What you have to do = Copying rule for the data below: take the line containing "Instruction: Click the meeting info icon" and every line after it to the end, exactly, and drop all pictures.

*** Opening of Data listing ***

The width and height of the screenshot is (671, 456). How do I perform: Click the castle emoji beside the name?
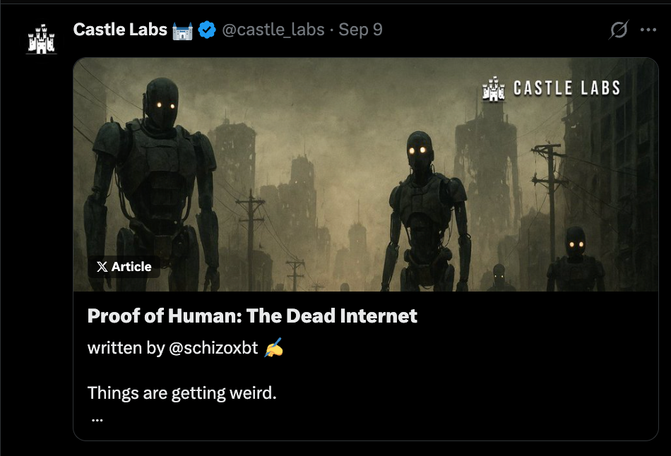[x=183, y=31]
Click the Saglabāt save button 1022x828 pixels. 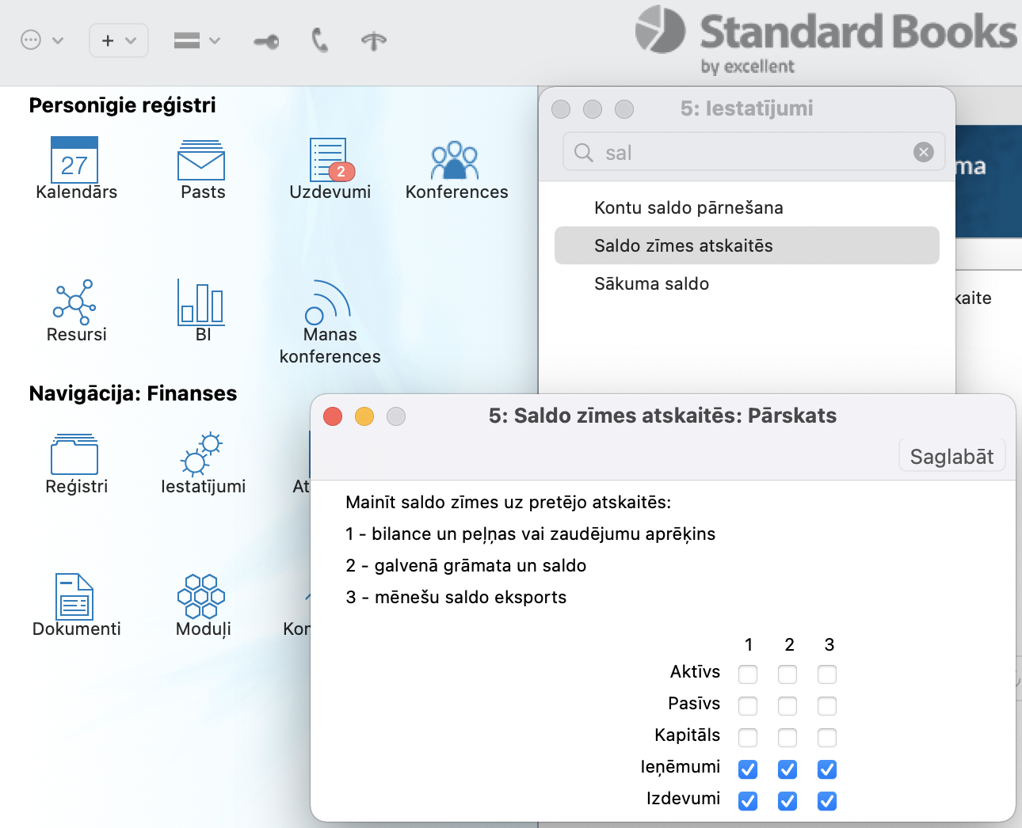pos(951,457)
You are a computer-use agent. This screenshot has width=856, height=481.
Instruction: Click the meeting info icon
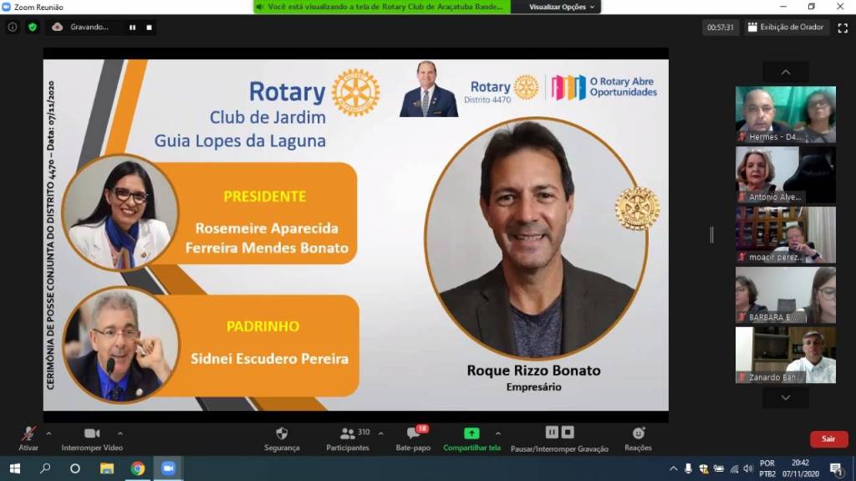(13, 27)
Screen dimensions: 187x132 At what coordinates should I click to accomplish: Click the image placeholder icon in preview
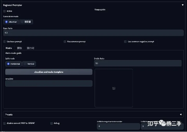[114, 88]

*** Close of Data listing ***

Solved problem =
Instruction: Click the meeting info icon
(13, 27)
Screen dimensions: 187x132 At what coordinates should I click to accomplish: Click the image placeholder icon in preview
[114, 88]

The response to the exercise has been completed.